ASSIGNED TASK: Once the line with "Switch selected tax rate to テイクアウト" is found in the data, output it and each following line exactly, up to and including the line with "1920x1400 pixels.", and nothing before or after.

DATA PROVIDED:
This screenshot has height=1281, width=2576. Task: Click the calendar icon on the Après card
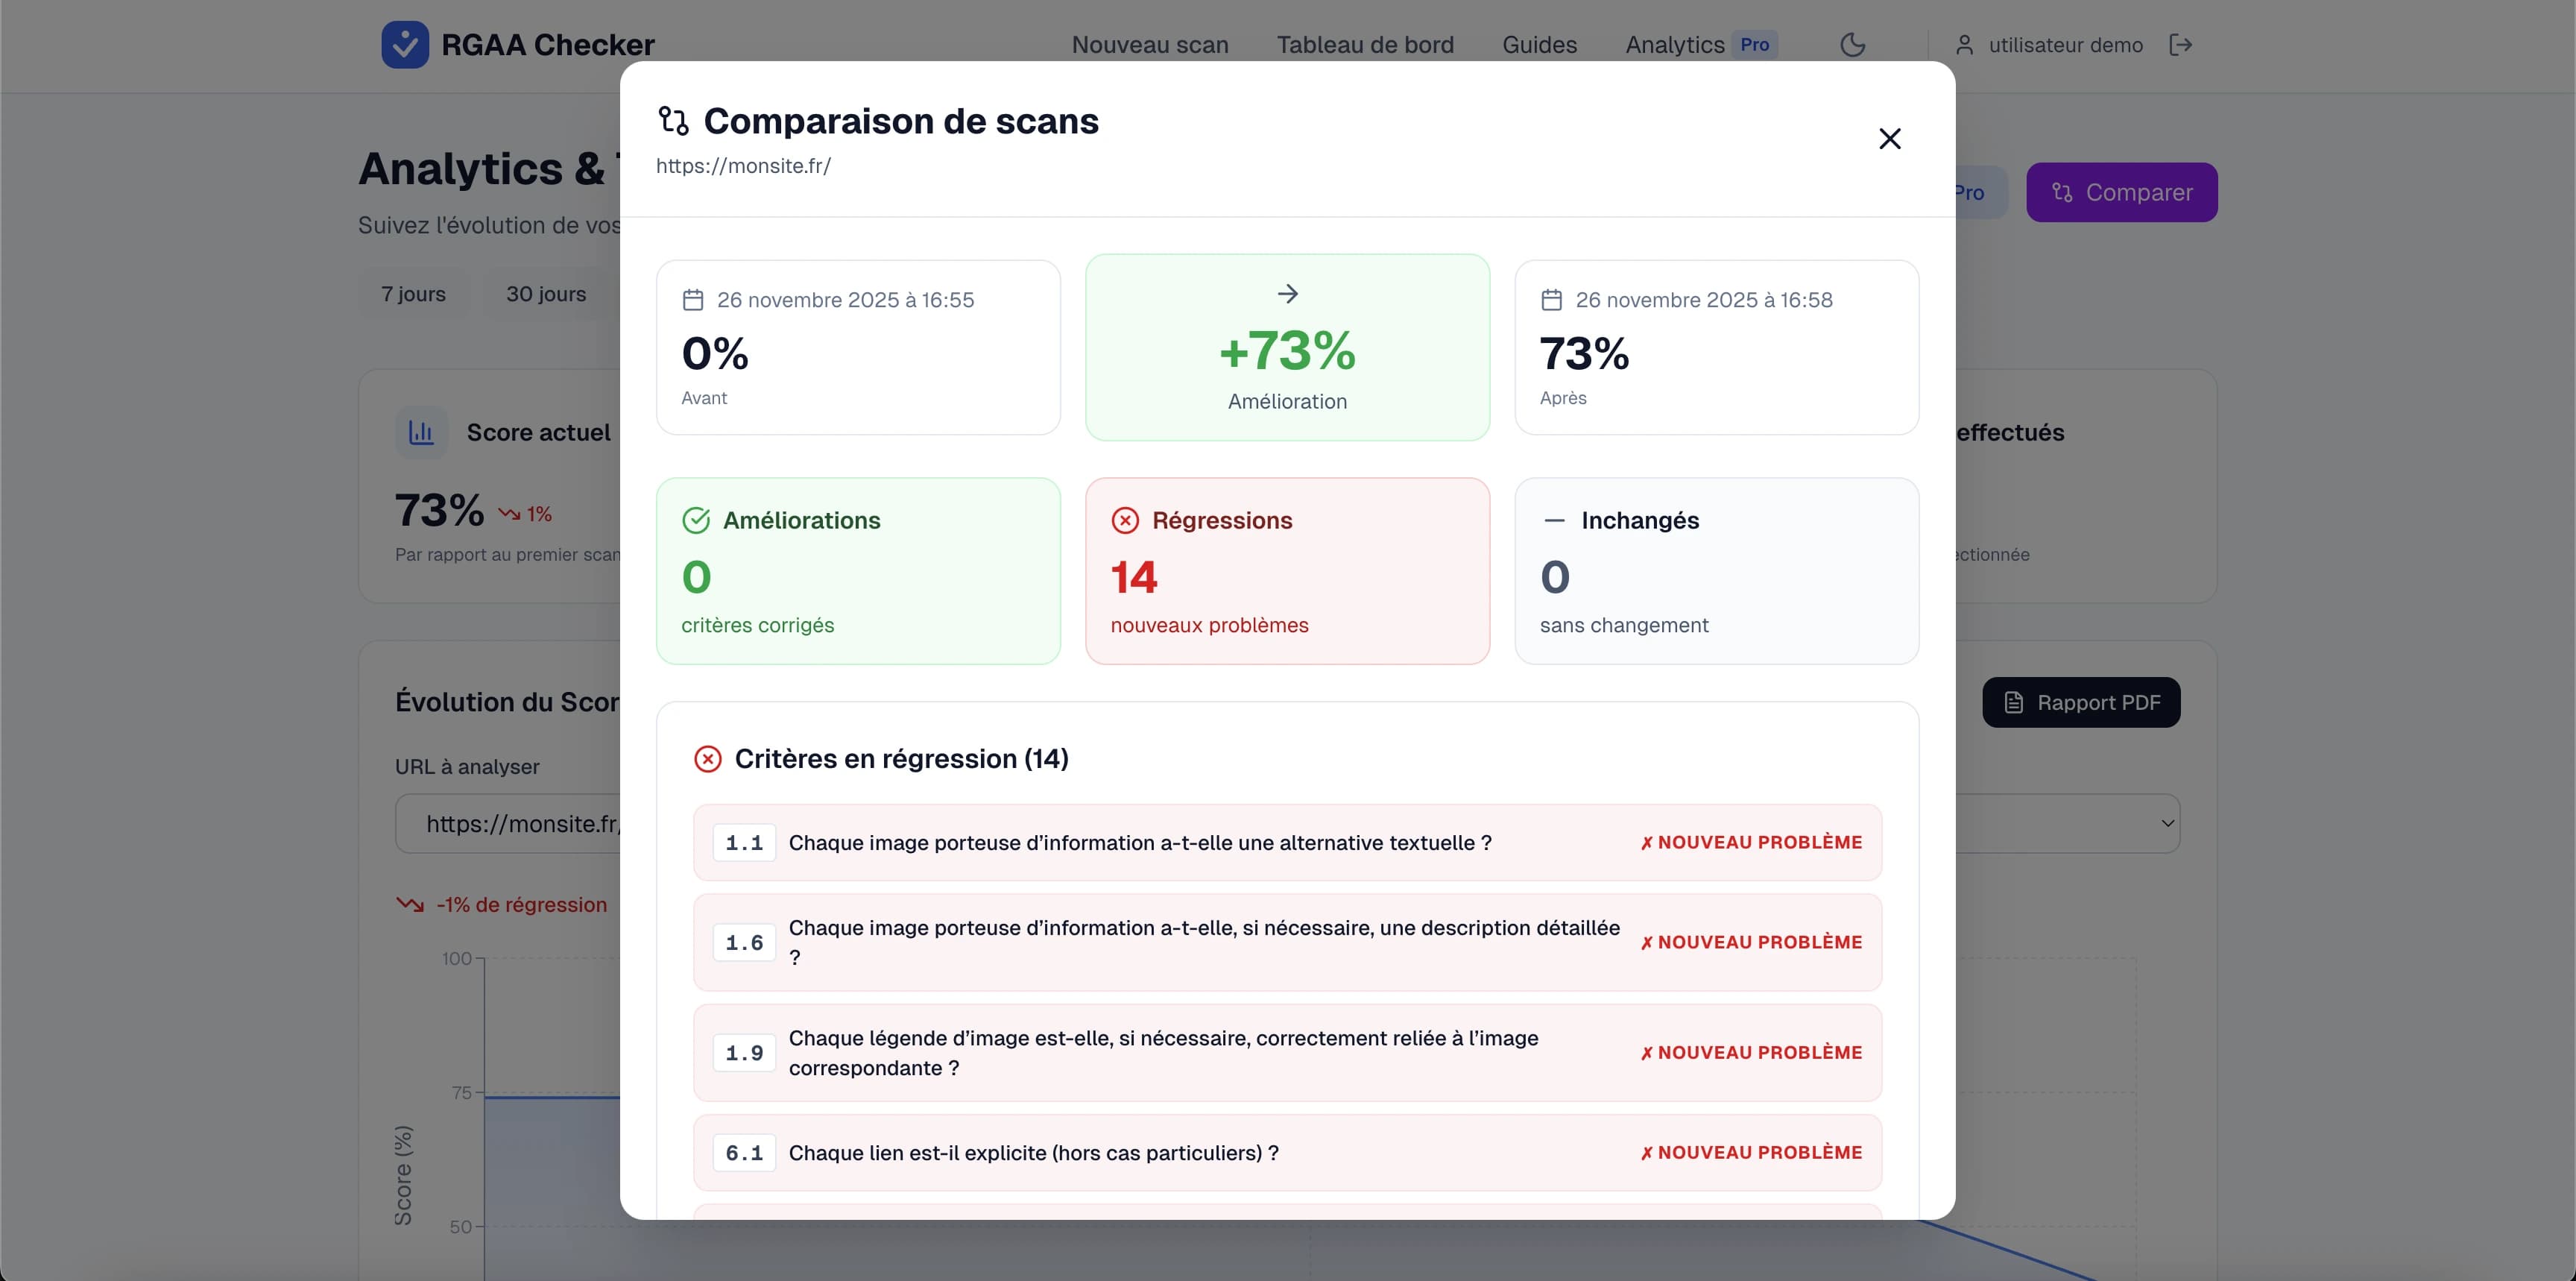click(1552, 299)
--
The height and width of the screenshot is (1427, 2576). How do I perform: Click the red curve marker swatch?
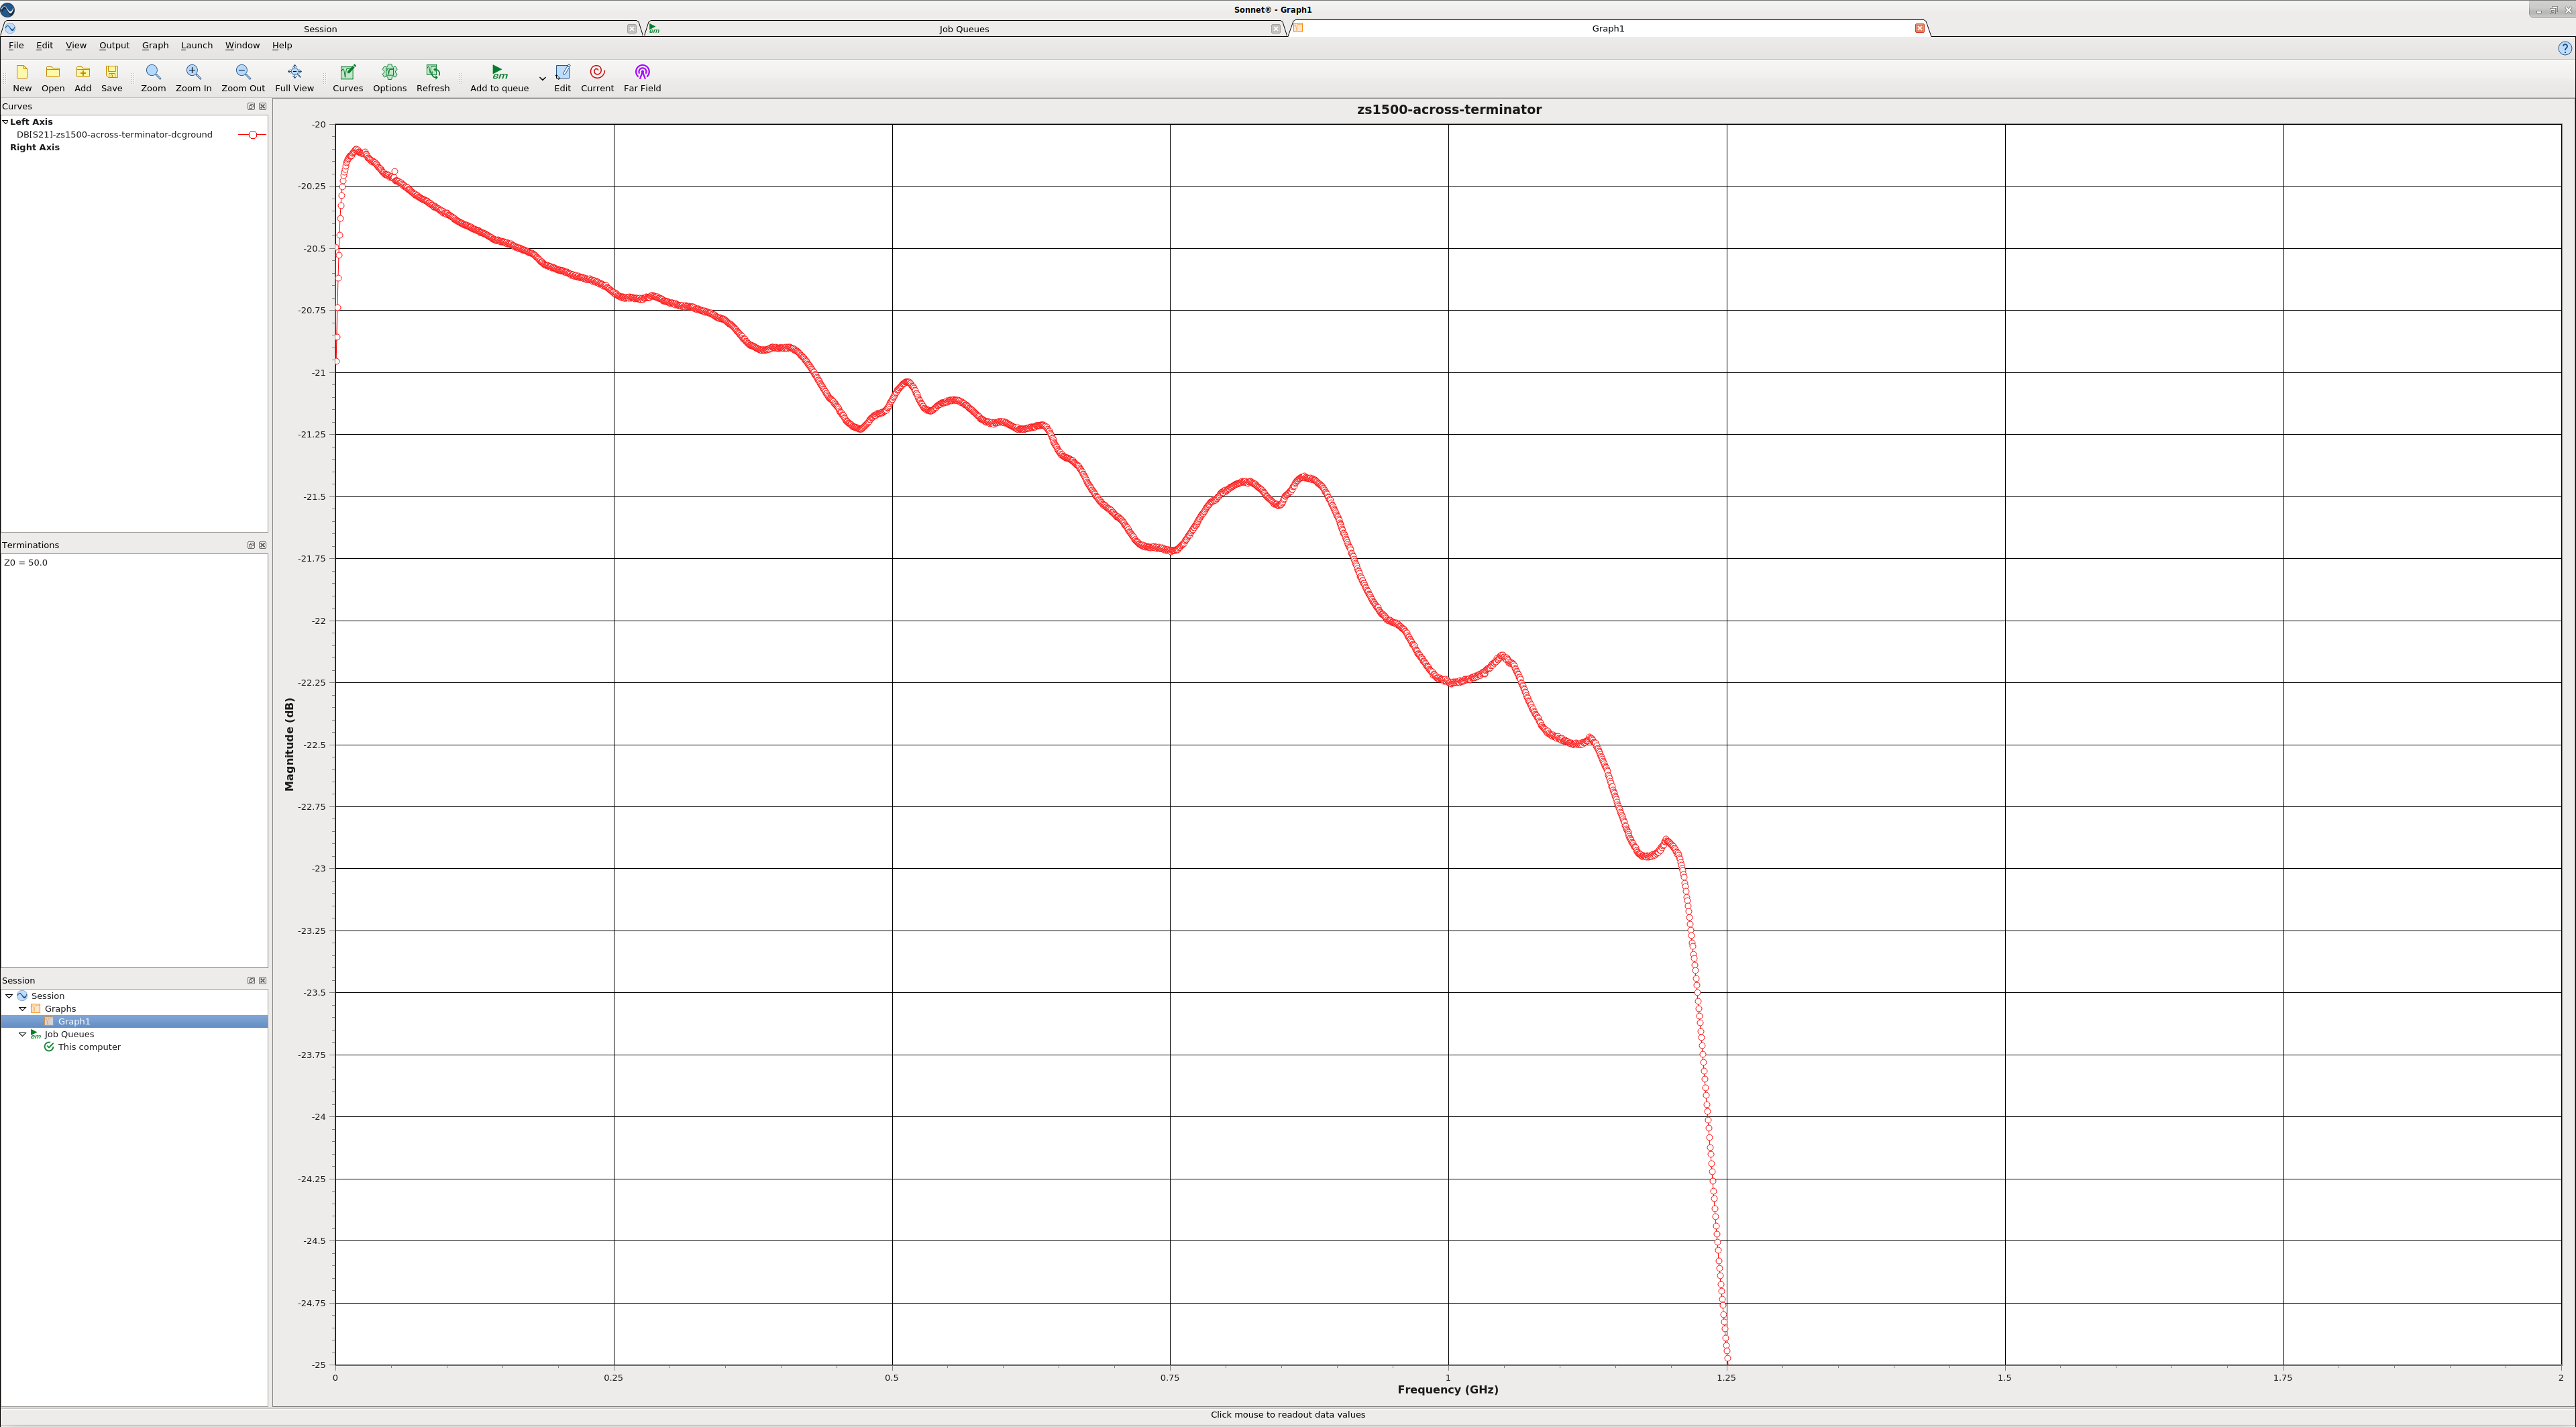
---
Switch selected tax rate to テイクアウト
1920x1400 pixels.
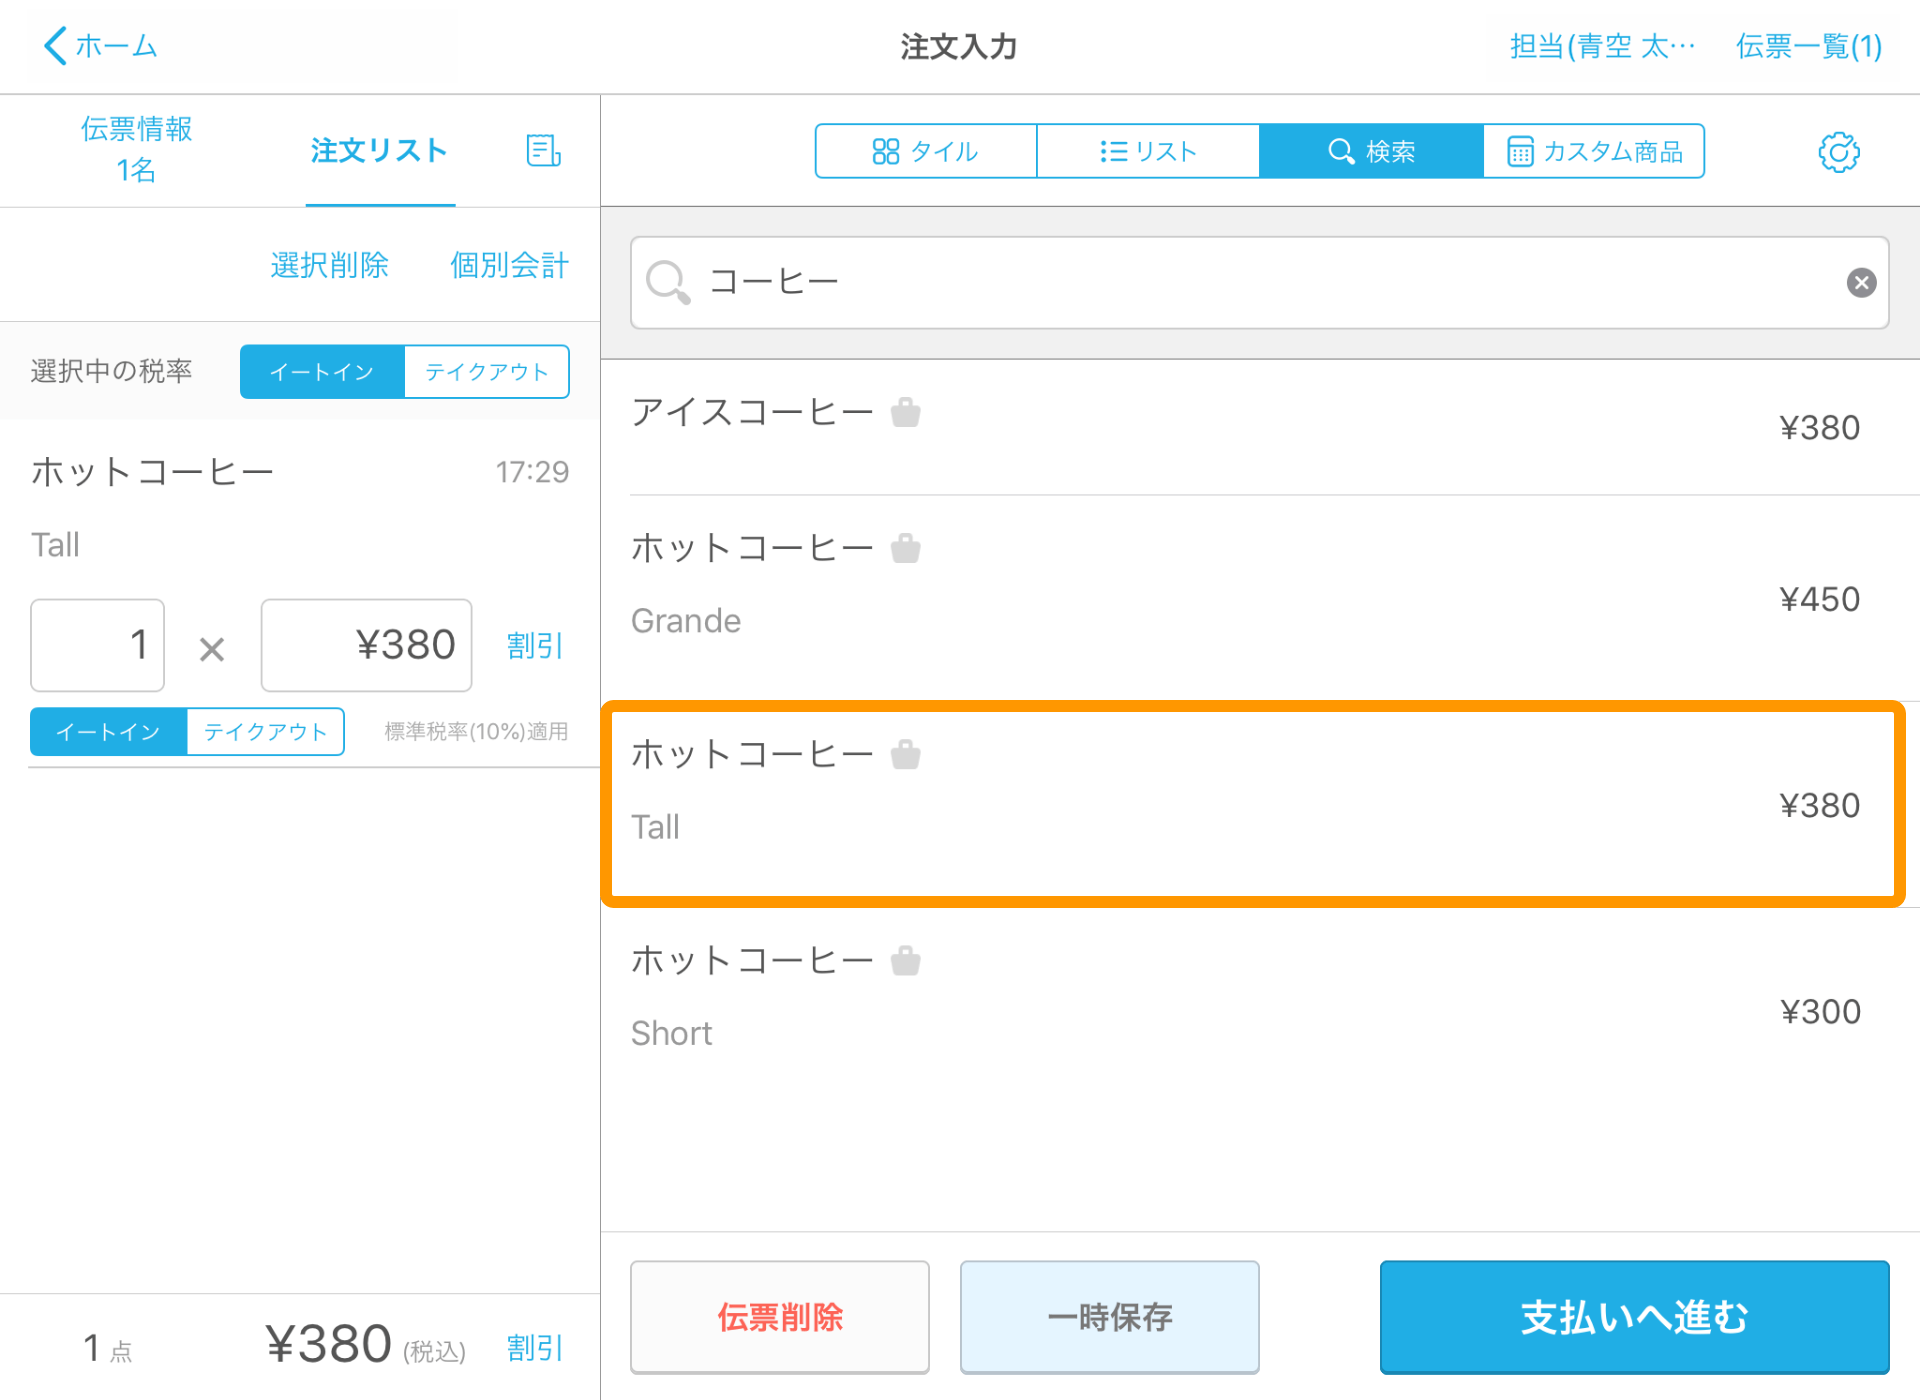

THE COMPLETED TASK:
Switch selected tax rate to テイクアウト
1920x1400 pixels.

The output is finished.